**RECORDS FOR THE TASK**

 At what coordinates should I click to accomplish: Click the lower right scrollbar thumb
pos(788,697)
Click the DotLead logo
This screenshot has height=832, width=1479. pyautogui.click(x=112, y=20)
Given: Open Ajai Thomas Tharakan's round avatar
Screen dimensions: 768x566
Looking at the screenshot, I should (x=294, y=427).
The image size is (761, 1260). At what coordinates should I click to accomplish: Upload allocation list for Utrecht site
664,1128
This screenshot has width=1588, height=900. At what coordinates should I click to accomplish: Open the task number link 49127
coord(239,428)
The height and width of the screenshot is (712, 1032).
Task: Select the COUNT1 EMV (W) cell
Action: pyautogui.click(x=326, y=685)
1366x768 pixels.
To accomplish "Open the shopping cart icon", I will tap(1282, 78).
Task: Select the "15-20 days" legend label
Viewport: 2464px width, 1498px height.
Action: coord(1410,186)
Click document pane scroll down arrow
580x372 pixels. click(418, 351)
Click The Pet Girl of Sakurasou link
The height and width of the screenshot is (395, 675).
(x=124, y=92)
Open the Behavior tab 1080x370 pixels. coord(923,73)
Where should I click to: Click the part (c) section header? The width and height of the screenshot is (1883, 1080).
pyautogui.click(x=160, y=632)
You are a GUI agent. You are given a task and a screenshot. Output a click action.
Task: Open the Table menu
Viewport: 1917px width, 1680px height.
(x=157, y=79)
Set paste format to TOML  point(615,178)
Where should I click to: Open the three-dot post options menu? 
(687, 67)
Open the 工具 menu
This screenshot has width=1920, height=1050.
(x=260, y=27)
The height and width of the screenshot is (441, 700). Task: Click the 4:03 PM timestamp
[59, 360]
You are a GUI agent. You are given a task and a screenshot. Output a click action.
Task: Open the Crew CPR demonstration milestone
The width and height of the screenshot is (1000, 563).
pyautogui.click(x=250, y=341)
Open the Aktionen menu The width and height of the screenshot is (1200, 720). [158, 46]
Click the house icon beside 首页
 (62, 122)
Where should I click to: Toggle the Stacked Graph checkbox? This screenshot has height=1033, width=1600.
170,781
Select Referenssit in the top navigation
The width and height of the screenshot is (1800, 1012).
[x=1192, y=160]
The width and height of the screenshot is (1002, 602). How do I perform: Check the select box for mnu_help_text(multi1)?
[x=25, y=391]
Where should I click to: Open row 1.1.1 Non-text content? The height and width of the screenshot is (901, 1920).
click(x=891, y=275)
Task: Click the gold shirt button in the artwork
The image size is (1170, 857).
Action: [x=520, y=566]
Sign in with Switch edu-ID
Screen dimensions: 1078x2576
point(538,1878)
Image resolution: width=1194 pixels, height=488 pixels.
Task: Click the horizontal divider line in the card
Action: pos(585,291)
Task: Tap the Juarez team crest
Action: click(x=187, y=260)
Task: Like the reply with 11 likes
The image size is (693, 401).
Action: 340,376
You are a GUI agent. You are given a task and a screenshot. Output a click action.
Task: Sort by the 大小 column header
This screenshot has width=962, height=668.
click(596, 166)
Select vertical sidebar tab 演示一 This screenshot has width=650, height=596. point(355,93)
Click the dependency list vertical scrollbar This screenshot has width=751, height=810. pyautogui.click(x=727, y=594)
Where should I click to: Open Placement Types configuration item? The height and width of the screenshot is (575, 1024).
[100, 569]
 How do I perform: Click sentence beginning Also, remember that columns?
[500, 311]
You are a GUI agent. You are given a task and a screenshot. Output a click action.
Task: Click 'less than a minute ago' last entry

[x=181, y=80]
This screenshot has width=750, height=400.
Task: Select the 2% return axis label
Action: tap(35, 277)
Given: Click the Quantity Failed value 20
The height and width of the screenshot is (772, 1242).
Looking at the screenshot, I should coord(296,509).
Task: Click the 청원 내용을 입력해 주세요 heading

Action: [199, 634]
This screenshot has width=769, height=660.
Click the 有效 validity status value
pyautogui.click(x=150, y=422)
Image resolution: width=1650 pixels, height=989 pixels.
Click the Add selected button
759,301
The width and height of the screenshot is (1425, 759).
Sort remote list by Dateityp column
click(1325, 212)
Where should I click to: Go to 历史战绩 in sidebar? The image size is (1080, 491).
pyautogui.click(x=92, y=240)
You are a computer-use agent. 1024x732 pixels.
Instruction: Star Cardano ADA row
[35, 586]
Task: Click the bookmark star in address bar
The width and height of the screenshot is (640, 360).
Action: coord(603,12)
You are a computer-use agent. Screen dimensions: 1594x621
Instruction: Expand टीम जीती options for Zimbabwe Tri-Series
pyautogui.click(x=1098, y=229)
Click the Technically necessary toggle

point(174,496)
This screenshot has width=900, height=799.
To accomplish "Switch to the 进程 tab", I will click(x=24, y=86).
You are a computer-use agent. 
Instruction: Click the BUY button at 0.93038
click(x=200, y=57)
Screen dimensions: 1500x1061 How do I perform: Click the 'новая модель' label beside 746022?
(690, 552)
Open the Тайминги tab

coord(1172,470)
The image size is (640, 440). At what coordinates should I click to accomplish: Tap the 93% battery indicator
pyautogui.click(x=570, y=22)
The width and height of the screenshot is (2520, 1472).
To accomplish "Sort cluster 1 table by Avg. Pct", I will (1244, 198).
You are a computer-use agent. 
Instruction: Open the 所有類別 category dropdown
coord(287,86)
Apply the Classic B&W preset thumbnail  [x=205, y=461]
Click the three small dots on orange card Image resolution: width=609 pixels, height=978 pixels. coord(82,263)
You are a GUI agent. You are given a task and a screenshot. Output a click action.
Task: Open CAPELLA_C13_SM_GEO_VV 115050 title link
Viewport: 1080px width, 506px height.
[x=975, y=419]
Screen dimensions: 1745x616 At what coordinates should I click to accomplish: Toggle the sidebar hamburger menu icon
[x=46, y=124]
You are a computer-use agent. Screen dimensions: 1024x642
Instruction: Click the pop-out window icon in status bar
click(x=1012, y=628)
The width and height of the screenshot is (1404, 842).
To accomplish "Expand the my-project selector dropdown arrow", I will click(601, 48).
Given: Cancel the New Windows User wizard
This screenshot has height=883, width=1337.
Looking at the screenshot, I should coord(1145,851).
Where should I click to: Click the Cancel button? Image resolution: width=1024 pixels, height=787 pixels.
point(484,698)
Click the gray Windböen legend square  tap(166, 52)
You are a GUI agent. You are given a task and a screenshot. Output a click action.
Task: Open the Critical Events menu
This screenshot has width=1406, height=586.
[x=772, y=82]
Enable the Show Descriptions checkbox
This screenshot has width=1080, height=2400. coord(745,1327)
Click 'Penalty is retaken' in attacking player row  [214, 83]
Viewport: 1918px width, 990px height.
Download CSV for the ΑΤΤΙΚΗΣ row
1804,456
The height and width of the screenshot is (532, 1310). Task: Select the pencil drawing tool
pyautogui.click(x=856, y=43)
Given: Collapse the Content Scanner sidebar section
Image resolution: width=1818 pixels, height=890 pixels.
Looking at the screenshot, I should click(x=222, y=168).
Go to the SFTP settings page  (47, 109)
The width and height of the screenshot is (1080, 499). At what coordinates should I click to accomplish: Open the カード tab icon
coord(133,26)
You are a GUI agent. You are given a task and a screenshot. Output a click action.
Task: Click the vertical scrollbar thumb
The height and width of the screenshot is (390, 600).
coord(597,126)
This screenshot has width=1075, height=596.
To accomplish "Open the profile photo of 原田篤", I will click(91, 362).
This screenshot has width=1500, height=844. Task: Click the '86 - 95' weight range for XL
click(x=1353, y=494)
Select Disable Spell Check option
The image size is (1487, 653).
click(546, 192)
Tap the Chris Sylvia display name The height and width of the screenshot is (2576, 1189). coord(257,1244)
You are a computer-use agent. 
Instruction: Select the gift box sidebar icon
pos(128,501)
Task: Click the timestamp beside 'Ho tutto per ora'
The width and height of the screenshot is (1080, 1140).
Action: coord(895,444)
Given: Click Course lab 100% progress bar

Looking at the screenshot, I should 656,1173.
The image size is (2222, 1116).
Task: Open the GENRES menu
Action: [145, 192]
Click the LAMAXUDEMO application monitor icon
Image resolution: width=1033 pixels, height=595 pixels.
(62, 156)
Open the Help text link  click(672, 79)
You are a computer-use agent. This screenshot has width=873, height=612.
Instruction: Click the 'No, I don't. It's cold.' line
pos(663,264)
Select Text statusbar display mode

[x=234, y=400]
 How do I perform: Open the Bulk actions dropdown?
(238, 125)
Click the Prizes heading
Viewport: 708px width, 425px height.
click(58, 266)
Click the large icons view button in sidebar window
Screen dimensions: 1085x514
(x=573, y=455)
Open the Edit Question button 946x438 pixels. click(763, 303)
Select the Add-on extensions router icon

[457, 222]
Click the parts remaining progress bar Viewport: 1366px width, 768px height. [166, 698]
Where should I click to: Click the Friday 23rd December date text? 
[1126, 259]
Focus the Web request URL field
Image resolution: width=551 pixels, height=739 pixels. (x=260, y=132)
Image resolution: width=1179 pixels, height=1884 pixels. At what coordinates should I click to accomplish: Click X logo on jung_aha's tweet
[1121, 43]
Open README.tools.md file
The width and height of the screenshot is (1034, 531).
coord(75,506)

**THE PROBLEM**
Reproduce each line above that contains "legend".

**RESULT FOR THIS EXERCISE**
Task: Select the "15-20 days" legend label
Click the gray Windböen legend square  tap(166, 52)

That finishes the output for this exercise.